Kadang kompromi itu terjadi di perubahan status lahan yang harusnya ditetapkan sebagai kawasan lindung kemudian entah statusnya diturunkan atau luas awal yang dikurangi, selisihnya ini kemudian ditetapkan sebagai kawasan budi daya. 

Ini hanya contoh-contoh kecil di mana perubahan tata ruang yang kita percayai sebagai sebuah kemutlakan nyatanya harus mencederai kepercayaan publik terhadap pemerintah daerahnya sendiri.

Bagi saya saat ini, sebagai warga kota maka tidak ada salahnya kita menjadi warga yang cukup melek dengan aturan tata ruang.
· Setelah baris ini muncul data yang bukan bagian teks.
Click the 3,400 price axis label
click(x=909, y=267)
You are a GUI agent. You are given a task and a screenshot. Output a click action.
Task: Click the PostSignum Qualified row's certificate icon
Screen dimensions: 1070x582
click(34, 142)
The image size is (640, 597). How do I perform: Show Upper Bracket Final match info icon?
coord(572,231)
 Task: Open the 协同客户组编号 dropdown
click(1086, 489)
Mengapa? 

Sederhananya bila dilihat dalam skala yang lebih kecil, saya tidak ingin bernasib sama seperti salah satu warga bandung yang rumahnya tahu-tahu sudah dikelilingi dinding dan tembok rumah tetangga. 

Saya juga prihatin ketika misalnya mengetahui salah satu kabupaten yang juga sebagai kawasan taman nasional akhirnya tidak berkutik dengan izin pertambangan yang mulai merangsek masuk dan melakukan pemetaan zona eksplorasi dan eksploitasi. 
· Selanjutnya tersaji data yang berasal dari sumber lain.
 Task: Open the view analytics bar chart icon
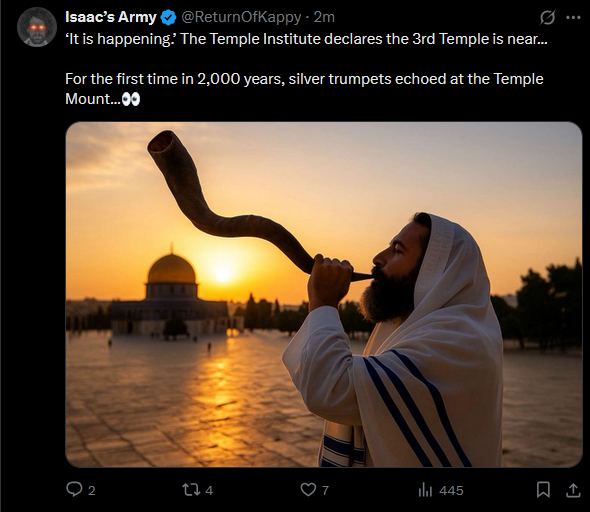(425, 490)
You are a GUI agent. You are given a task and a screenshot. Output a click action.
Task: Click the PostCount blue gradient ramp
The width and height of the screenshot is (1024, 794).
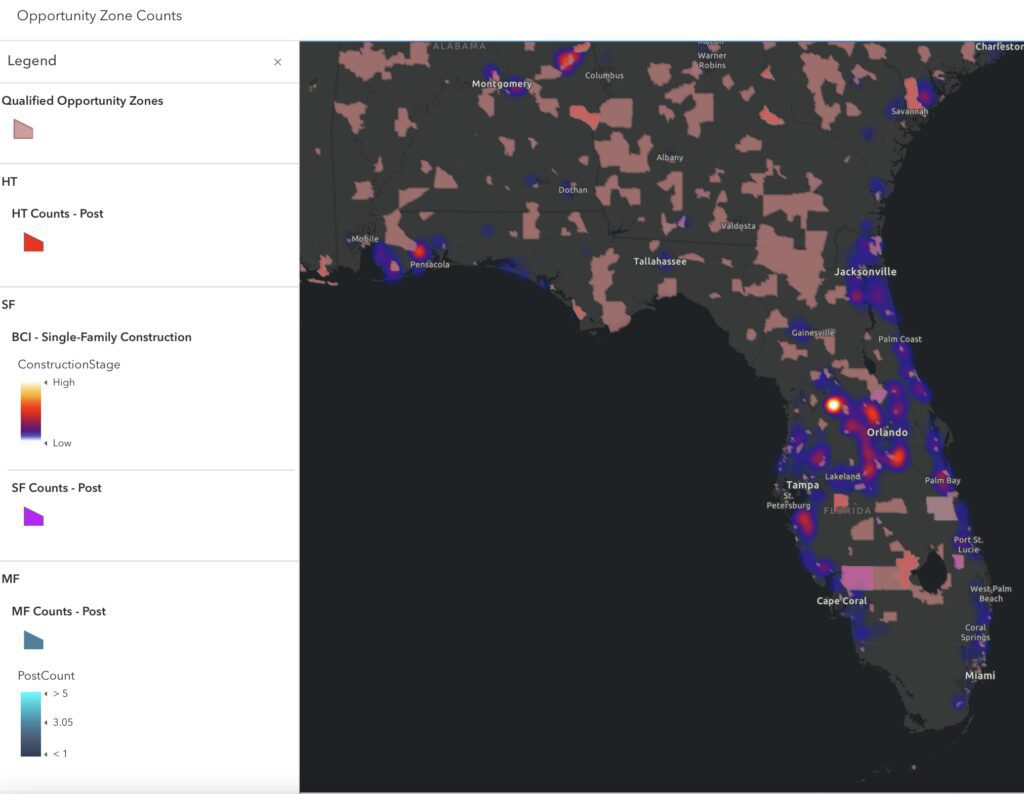pos(31,723)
Saya hanya tidak bisa membayangkan kemerosotan lingkungan yang terjadi di tanah-tanah yang sejak dahulu memelihara lingkungannya dengan nilai lokal apalagi bila hanya dikuasai oleh perusahaan yang enggan memberikan CSR di bidang lingkungan, asal tahu saja ini lumrah terjadi di pelosok Kalimantan dan Papua.
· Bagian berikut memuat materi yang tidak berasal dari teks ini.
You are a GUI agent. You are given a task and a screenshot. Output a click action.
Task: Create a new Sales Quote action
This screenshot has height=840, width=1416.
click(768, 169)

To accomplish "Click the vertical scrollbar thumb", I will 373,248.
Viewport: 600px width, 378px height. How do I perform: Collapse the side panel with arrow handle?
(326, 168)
Sebuah Ironi Tentang Masalah Tata Ruang Saat Ini

Saya membayangkan sebuah ironi seperti ini tapi mudah-mudahan tidak pernah terjadi, bahwa:

Apa yang saya khawatirkan tentang perubahan tata ruang yang "seakan" tidak terkendali saat ini justru karena adanya sebuah skeptisisme pada oknum birokrat yang menduduki posisi strategis penentu kebijakan. 

Di mana mereka adalah orang-orang yang benar-benar paham soal celah dalam peraturan penyusunan tata ruang yang bisa dikompromikan dengan calon-calon pengembang. 

Analoginya seperti ini, pengembang ingin masuk ke suatu daerah (dengan rencana investasi besar) namun dari aspek tata ruang akan ber-overlap dengan kepentingan lingkungan dan adat misalnya. 

Oknum birokrat yang cukup paham situasi seperti ini tentu menawarkan opsi lain, misal menunggu masa review rencana tata ruang sehingga kegiatan-kegiatan skala besar seperti itu bisa di-plot-kan lokasinya ke dalam rencana tata ruang hasil revisi (review tata ruang setiap lima tahun). 

Lalu yang salah apa ya? bukankah tujuan dari review rencana tata ruang adalah mengakomodir adanya kecenderungan alih fungsi lahan yang cukup signifikan dalam kurun waktu tiga tahun atau adanya proyek strategis pemerintah pusat yang menghendaki perubahan tersebut diakomodir dalam review tata ruang. Jika merujuk pada persoalan seperti itu maka, review tata ruang tersebut sudah tepat pelaksanaanya. 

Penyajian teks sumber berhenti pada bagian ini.